**** Data for the task ****

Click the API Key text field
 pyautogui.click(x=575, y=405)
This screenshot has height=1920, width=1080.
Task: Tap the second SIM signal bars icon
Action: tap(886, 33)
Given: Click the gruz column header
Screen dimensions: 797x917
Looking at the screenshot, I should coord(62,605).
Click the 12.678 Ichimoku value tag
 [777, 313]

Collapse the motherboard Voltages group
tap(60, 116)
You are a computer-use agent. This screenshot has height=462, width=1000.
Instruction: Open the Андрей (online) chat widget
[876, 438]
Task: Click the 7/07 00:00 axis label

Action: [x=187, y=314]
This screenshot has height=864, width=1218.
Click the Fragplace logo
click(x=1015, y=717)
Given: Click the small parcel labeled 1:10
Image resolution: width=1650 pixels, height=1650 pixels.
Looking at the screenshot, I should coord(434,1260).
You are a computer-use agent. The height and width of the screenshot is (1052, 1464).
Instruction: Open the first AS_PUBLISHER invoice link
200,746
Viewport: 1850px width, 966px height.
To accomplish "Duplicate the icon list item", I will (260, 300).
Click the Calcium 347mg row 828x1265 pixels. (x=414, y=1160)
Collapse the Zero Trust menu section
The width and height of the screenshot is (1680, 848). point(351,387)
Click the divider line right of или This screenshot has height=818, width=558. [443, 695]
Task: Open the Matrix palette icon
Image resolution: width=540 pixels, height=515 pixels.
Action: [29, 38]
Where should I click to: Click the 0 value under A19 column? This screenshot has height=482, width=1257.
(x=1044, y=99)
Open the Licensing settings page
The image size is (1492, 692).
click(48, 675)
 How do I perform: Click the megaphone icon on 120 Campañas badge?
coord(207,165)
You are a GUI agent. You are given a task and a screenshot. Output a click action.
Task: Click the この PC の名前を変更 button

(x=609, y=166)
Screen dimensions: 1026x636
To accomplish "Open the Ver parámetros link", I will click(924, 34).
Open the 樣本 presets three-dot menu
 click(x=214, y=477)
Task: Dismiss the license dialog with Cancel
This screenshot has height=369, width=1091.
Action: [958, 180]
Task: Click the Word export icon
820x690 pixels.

****

Task to carry out>
Print, without any change, the line containing "Image resolution: width=540" and each line after it to the end of the material.

Exercise result>
Image resolution: width=540 pixels, height=515 pixels.
Action: [29, 38]
Where should I click to: Click the 0 value under A19 column? This screenshot has height=482, width=1257.
(x=1044, y=99)
Open the Licensing settings page
The image size is (1492, 692).
click(48, 675)
 How do I perform: Click the megaphone icon on 120 Campañas badge?
coord(207,165)
You are a GUI agent. You are given a task and a screenshot. Output a click action.
Task: Click the この PC の名前を変更 button

(x=609, y=166)
Screen dimensions: 1026x636
To accomplish "Open the Ver parámetros link", I will click(924, 34).
Open the 樣本 presets three-dot menu
 click(x=214, y=477)
Task: Dismiss the license dialog with Cancel
This screenshot has height=369, width=1091.
Action: [958, 180]
Task: Click the Word export icon
820x690 pixels.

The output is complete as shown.